INSTRUCTION 1: Echo the notes on model packages and execution modes, starting at "A model package" and ending at "Modes (Running Patterns)".

A model package is a deployable artifact created by registering a model.

  • Formats: Two versions are created:
    • Raw Model Format: Original training files (for fine-tuning, analysis)
    • Deployable Model Format: Triton-compatible (for inference)
  • Contents: Model binaries, schema, metadata, dependencies
  • Storage: Stored in S3-compatible cloud storage

Execution Modes (Running Patterns)

Local Run

A local run executes a workflow on your development machine.

  • Purpose: Development, debugging, quick testing
  • Performance: Fast (instant startup)
  • Resources: Uses your machine's CPU/memory
  • Best For: Testing code before cloud deployment
  • Command: poetry run python my_workflow.py

Remote Run

A remote run executes a workflow on cloud compute infrastructure.

  • Purpose: Testing with larger datasets or compute-intensive operations
  • Performance: 2-5 minutes to provision
  • Resources: Cloud-allocated (Ray or Spark cluster)

INSTRUCTION 2: In the listing below, duplicate the lines starting at the line that contains "This screenshot has width=733, height=528." and ending at the line that contains "will tap(1268, 370).", both included.

DATASET CONTENT:
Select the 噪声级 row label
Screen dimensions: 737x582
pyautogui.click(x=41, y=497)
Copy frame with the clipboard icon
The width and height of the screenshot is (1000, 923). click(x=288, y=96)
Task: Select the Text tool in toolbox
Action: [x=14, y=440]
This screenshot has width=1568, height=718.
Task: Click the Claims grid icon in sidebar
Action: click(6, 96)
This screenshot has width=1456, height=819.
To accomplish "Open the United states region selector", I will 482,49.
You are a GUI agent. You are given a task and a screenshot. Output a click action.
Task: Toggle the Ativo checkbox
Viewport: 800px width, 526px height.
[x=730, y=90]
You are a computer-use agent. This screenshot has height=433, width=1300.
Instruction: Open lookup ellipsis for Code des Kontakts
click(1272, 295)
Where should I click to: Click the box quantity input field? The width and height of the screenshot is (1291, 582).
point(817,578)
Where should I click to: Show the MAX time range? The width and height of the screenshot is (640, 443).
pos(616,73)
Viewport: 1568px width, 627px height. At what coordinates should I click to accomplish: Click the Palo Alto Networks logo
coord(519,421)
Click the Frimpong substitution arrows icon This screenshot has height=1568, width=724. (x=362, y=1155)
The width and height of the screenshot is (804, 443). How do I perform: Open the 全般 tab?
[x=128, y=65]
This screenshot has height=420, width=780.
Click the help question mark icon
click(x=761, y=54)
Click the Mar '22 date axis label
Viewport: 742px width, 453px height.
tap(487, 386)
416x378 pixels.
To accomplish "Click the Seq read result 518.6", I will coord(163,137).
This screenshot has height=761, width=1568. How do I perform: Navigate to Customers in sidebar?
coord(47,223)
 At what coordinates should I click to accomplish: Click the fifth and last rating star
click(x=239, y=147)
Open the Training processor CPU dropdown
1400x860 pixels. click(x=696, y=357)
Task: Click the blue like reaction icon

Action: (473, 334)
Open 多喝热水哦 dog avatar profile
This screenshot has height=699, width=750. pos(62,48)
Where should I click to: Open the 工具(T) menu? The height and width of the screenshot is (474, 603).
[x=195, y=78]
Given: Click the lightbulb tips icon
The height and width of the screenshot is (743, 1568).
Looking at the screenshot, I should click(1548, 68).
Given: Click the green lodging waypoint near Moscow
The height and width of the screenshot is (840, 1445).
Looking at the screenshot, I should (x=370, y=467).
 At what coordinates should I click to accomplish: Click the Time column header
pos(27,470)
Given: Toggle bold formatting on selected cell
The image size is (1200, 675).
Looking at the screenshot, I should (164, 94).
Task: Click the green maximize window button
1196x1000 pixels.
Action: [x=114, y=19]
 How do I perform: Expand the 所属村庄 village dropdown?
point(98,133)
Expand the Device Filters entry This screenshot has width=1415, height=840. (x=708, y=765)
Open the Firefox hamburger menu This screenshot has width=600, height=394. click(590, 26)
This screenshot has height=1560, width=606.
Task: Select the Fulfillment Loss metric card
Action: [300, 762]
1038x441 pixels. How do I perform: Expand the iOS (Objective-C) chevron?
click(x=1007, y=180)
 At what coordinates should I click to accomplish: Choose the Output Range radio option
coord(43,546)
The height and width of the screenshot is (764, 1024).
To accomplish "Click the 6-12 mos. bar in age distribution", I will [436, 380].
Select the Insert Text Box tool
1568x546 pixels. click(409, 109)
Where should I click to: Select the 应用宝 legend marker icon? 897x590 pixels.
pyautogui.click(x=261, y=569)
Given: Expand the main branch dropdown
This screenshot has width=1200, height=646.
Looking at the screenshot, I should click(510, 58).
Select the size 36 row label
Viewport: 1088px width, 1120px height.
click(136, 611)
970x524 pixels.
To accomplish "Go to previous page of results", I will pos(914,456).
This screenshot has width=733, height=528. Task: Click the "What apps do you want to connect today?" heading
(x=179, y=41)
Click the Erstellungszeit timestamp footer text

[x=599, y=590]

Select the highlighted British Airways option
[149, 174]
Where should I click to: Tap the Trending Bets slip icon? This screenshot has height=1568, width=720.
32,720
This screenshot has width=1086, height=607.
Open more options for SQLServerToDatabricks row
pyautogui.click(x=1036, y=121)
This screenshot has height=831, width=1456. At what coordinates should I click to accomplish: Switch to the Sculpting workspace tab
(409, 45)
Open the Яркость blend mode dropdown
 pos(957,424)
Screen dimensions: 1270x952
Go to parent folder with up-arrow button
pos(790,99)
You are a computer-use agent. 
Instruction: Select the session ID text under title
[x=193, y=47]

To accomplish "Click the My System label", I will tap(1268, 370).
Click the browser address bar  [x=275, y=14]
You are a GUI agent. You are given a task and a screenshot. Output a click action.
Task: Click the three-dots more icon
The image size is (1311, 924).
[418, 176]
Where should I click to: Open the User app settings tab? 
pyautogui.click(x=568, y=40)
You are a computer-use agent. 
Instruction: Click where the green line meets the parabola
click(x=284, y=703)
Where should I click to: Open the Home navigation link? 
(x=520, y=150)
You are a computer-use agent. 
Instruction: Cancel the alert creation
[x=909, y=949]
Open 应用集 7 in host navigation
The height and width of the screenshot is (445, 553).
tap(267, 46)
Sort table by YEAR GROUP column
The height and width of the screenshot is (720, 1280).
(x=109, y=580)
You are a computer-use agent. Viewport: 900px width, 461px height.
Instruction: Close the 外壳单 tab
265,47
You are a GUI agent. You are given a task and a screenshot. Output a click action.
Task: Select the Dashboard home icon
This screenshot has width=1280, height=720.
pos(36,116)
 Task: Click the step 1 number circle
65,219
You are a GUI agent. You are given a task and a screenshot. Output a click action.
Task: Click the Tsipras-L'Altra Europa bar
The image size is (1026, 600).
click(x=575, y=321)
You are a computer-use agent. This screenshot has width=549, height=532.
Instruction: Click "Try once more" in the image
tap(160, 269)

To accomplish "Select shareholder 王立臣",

FULL ANSWER 1:
A model package is a deployable artifact created by registering a model.

  • Formats: Two versions are created:
    • Raw Model Format: Original training files (for fine-tuning, analysis)
    • Deployable Model Format: Triton-compatible (for inference)
  • Contents: Model binaries, schema, metadata, dependencies
  • Storage: Stored in S3-compatible cloud storage

Execution Modes (Running Patterns)

FULL ANSWER 2:
This screenshot has width=733, height=528. Task: Click the "What apps do you want to connect today?" heading
(x=179, y=41)
Click the Erstellungszeit timestamp footer text

[x=599, y=590]

Select the highlighted British Airways option
[149, 174]
Where should I click to: Tap the Trending Bets slip icon? This screenshot has height=1568, width=720.
32,720
This screenshot has width=1086, height=607.
Open more options for SQLServerToDatabricks row
pyautogui.click(x=1036, y=121)
This screenshot has height=831, width=1456. At what coordinates should I click to accomplish: Switch to the Sculpting workspace tab
(409, 45)
Open the Яркость blend mode dropdown
 pos(957,424)
Screen dimensions: 1270x952
Go to parent folder with up-arrow button
pos(790,99)
You are a computer-use agent. 
Instruction: Select the session ID text under title
[x=193, y=47]

To accomplish "Click the My System label", I will tap(1268, 370).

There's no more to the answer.